Protecting Children From the Hazardous Combination of Cars and Summer Heat


As the school year dwindles down and the temperatures heat up, you'll need to be more aware of the potentially dangerous combination of cars and children.

Outside heat can quickly raise temperatures inside a car to potentially lethal levels, according to Barb Bailey, an injury prevention specialist for the Colorado SAFE KIDS Coalition, who urged parents never to leave their children inside a vehicle during the summer heat — even just for a few minutes.

"Cracking a window to let air in does nothing to protect children from hyperthermia or abnormally high body temperatures. Inside vehicle temperatures rise quickly," Bailey said.

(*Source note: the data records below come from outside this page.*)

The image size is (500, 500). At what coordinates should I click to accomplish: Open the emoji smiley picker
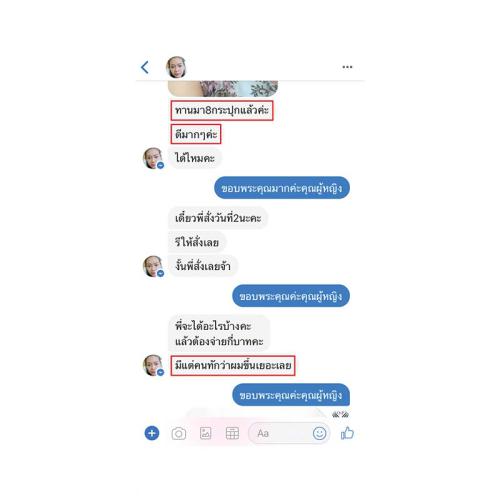319,433
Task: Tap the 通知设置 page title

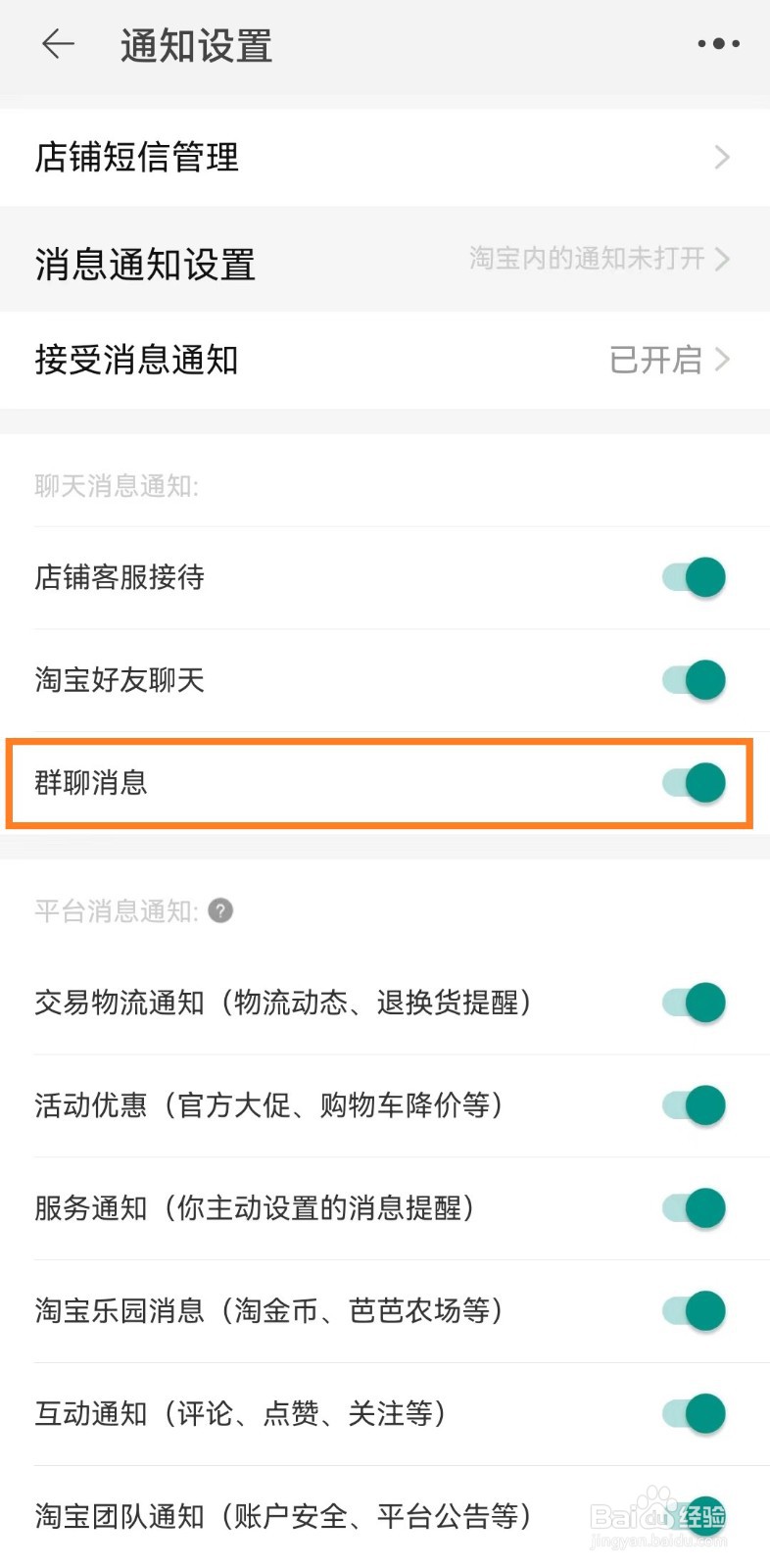Action: pyautogui.click(x=196, y=45)
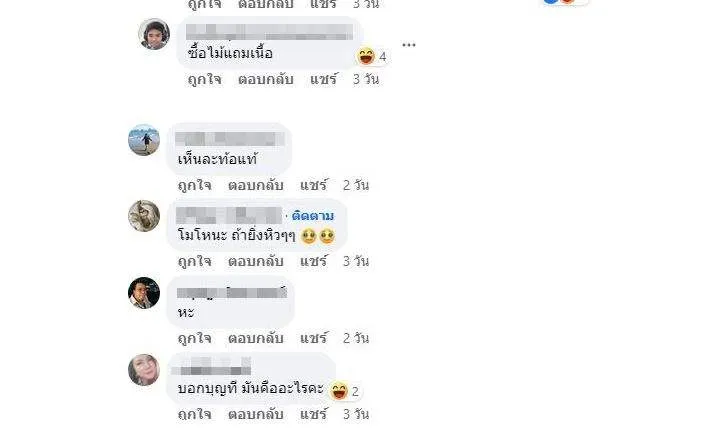The height and width of the screenshot is (440, 705).
Task: Open profile picture of 'โมโหนะ' commenter
Action: (x=144, y=216)
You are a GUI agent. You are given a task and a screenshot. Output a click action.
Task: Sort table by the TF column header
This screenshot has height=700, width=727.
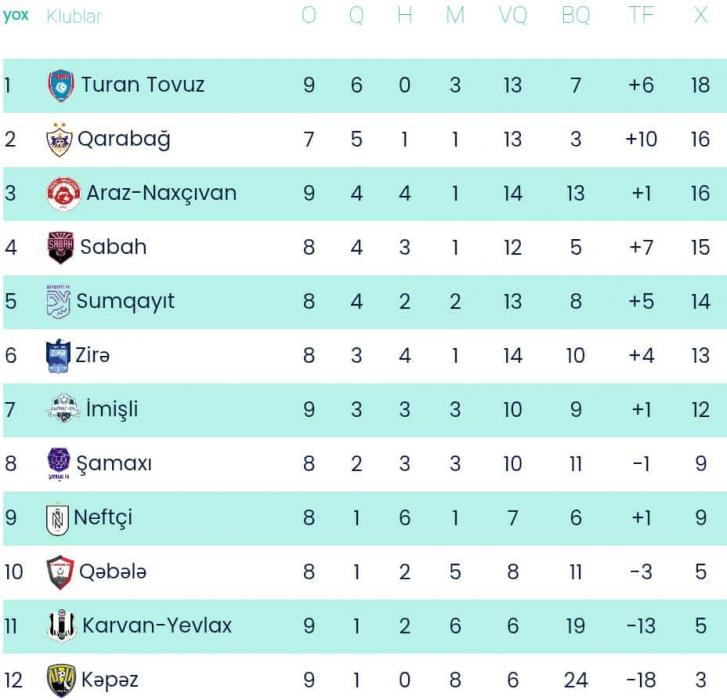pos(641,16)
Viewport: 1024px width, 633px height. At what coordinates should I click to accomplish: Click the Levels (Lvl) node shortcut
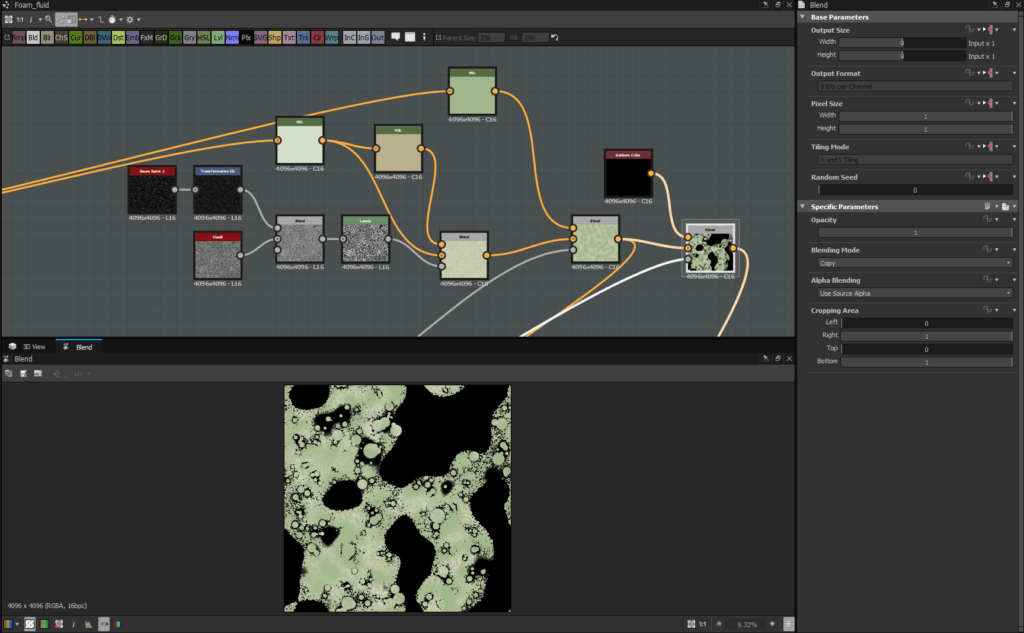coord(218,38)
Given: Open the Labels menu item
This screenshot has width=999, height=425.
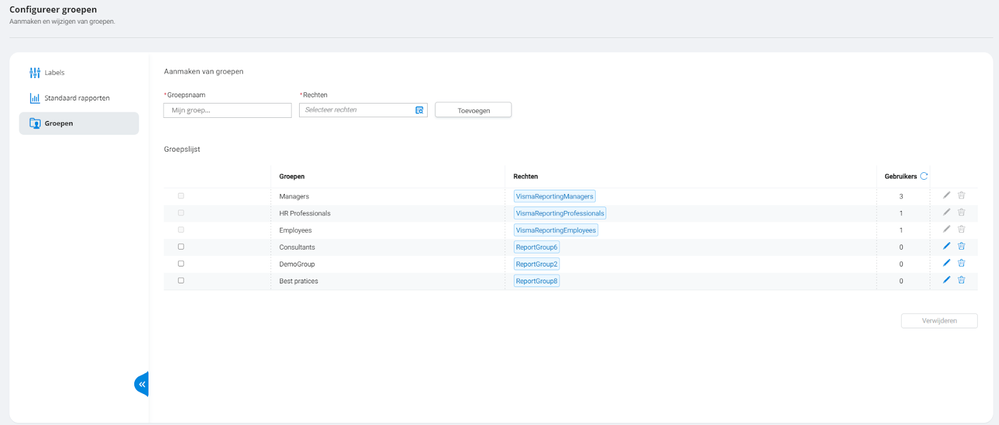Looking at the screenshot, I should (55, 73).

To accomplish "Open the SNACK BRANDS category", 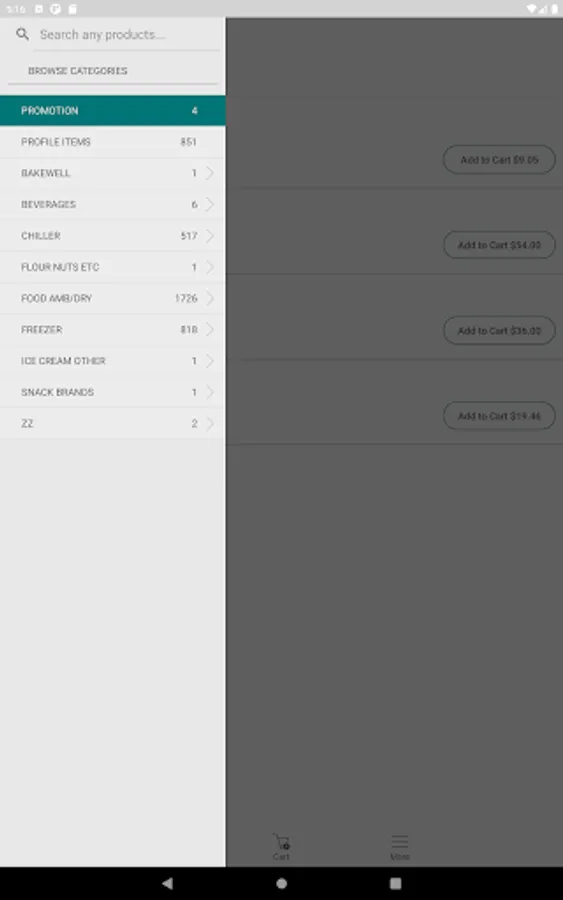I will [x=112, y=392].
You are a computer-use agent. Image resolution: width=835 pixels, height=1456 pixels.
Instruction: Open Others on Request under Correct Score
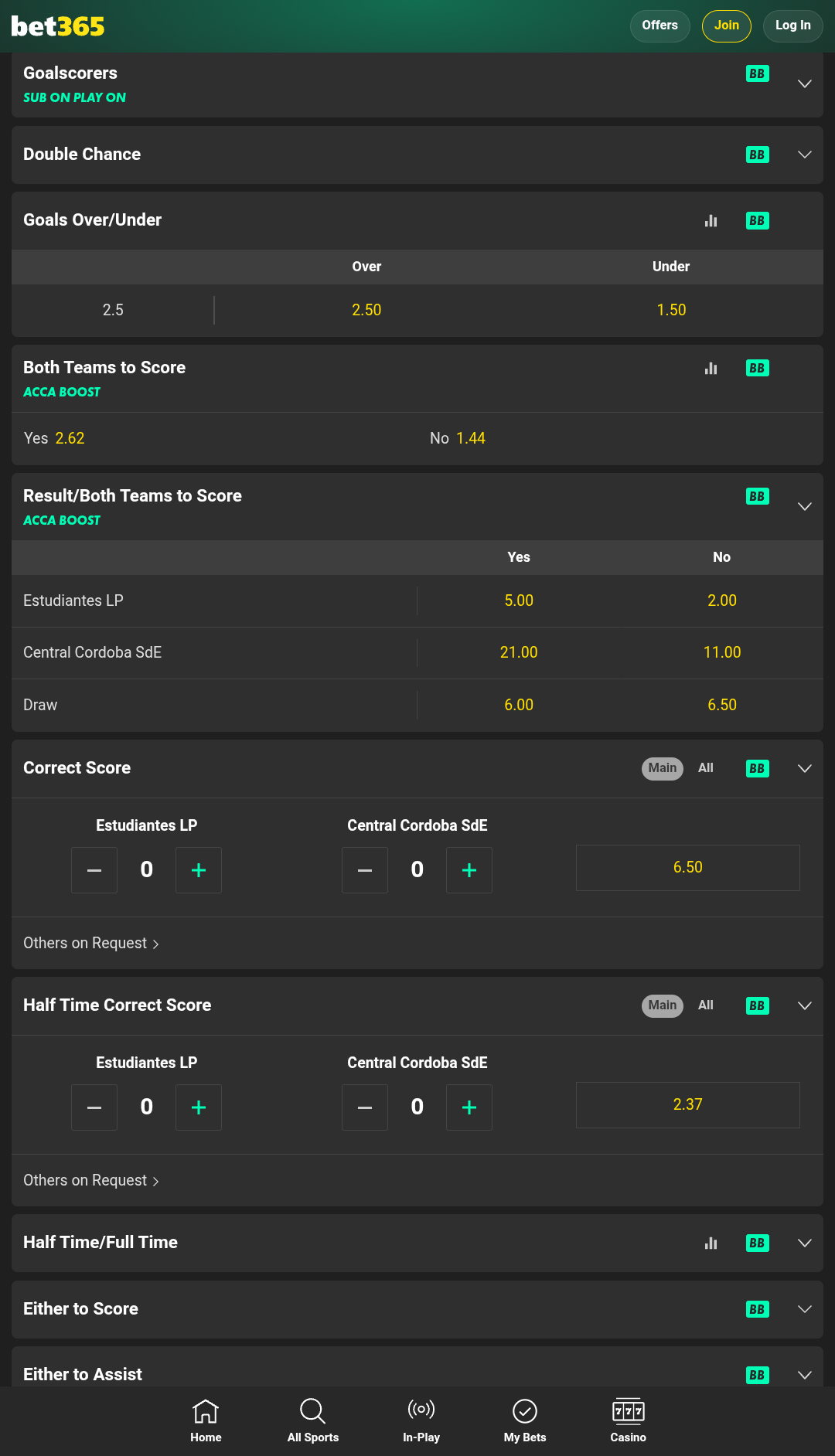[x=91, y=944]
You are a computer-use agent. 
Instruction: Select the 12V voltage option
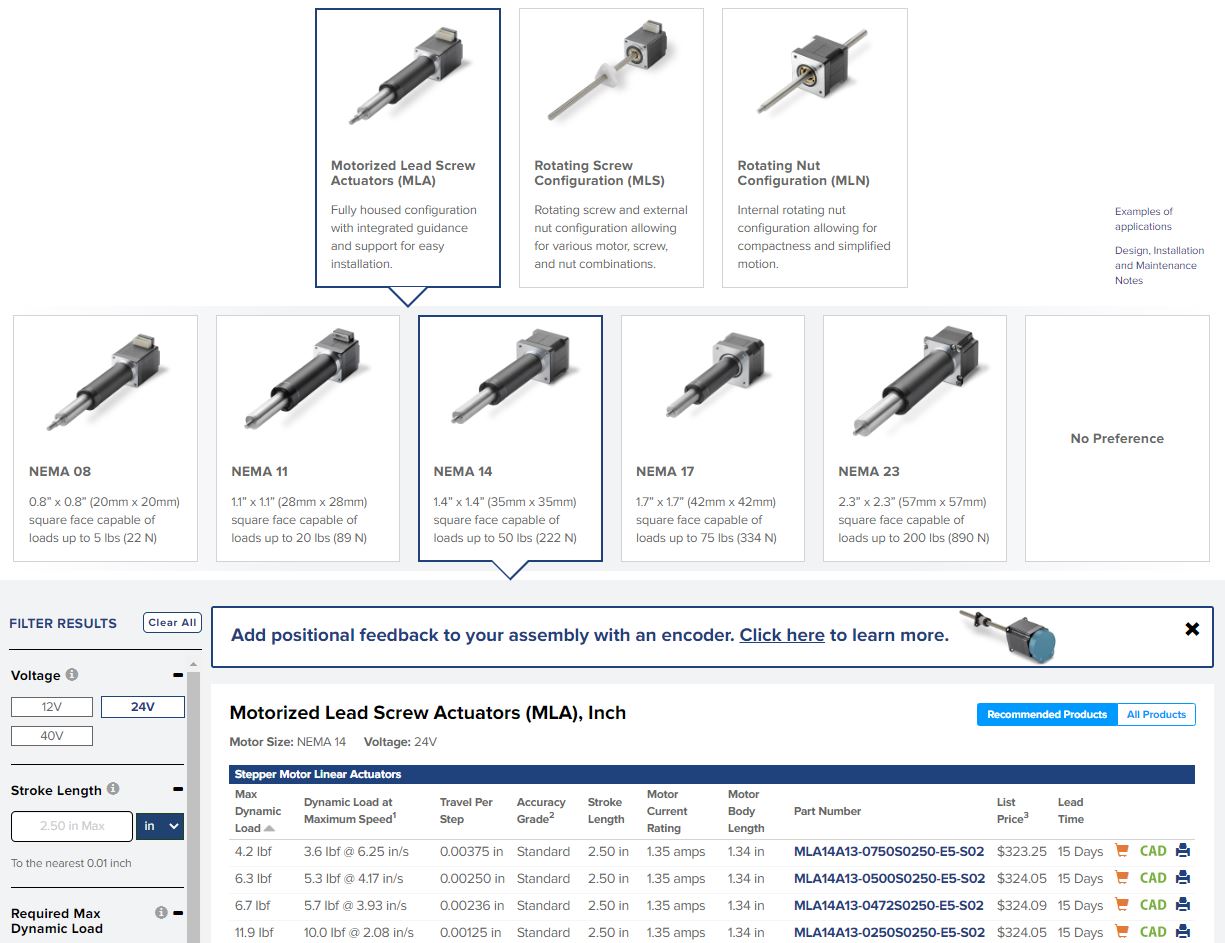click(x=52, y=707)
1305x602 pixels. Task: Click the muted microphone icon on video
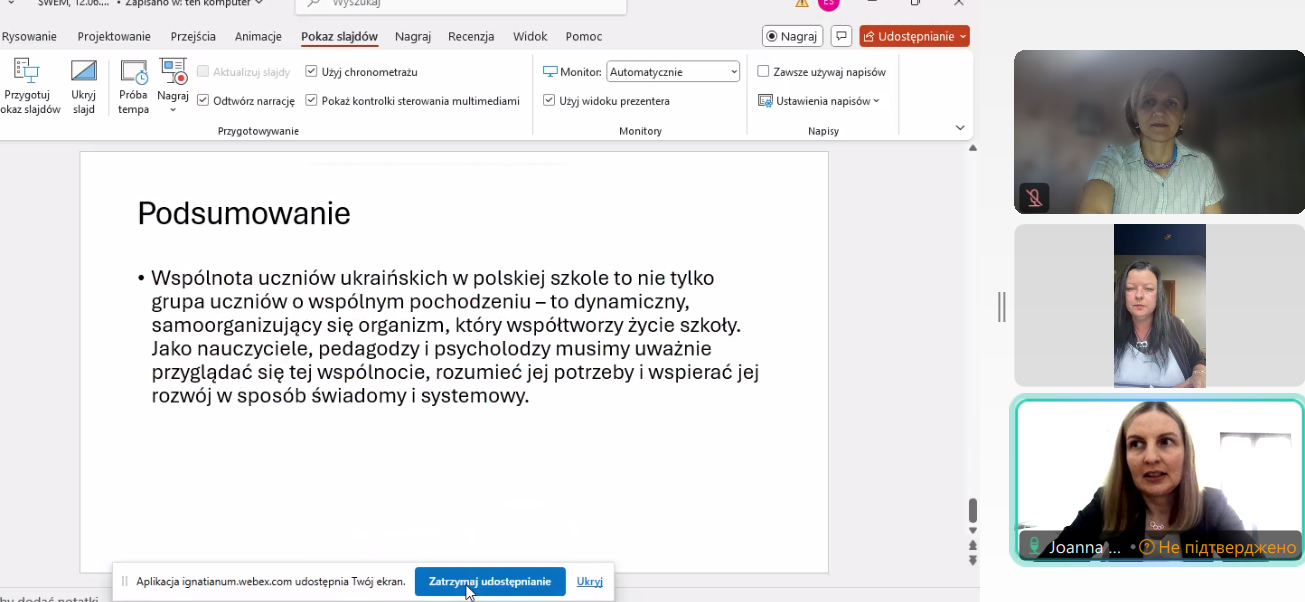pos(1035,197)
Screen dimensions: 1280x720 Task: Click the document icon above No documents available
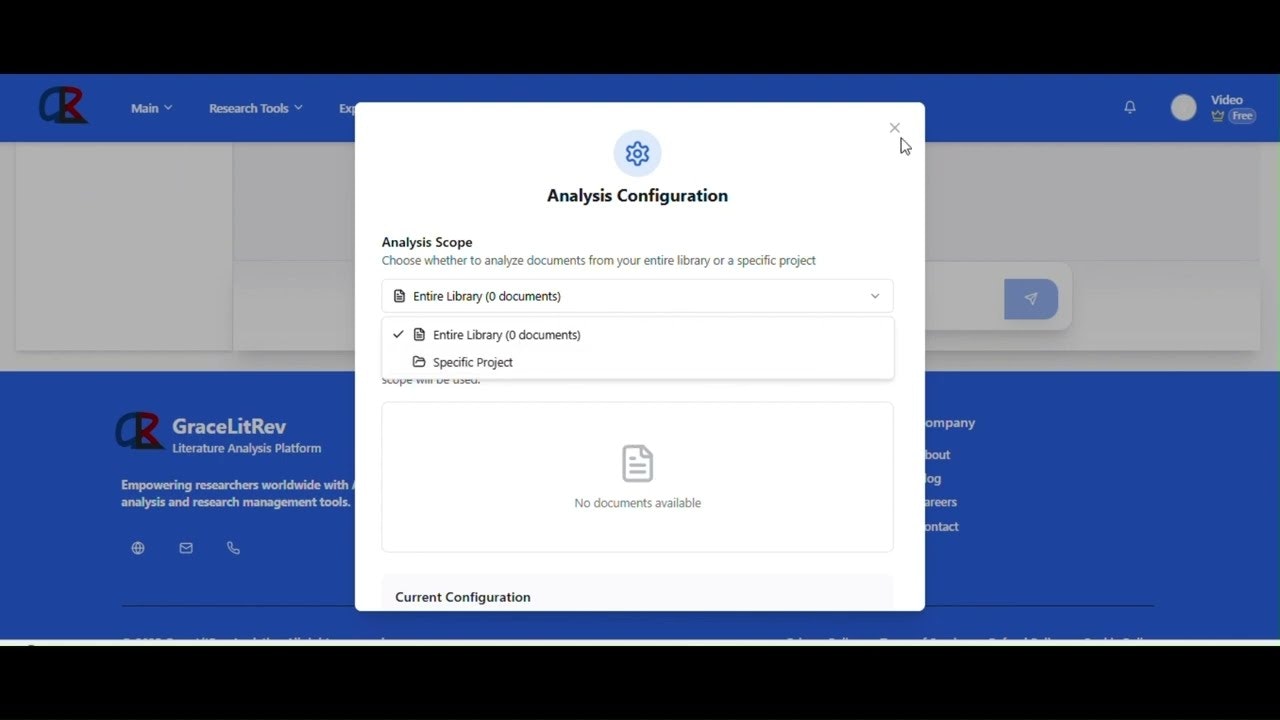pyautogui.click(x=637, y=462)
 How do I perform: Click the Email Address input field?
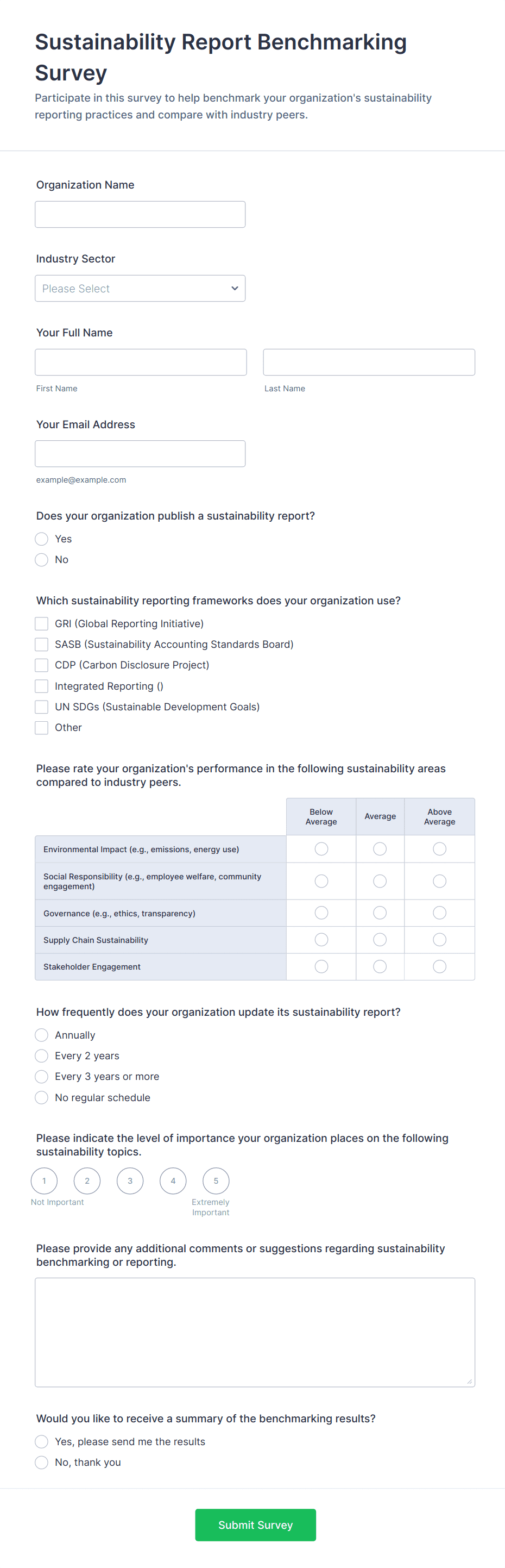(140, 453)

In fact, says the Colorado SAFE KIDS Coalition, when the outside temperature is 93 degrees Fahrenheit and a vehicle window is down one-and-a-half inches, the temperature inside the car can reach 125 degrees Fahrenheit in just 20 minutes and approximately 140 degrees Fahrenheit in 40 minutes.

Other safety precautions to combat heat-related injuries in cars, the coalition said, include:

  • If a child gets locked inside the car, dial 9-1-1 or the local emergency number immediately.
  • Before buckling a child in a car, make certain to check the temperature of the car seat surface and safety belt buckles to prevent serious burns.
  • Use a light covering to shade the seat of a parked vehicle. Consider using windshield shades in front and back windows.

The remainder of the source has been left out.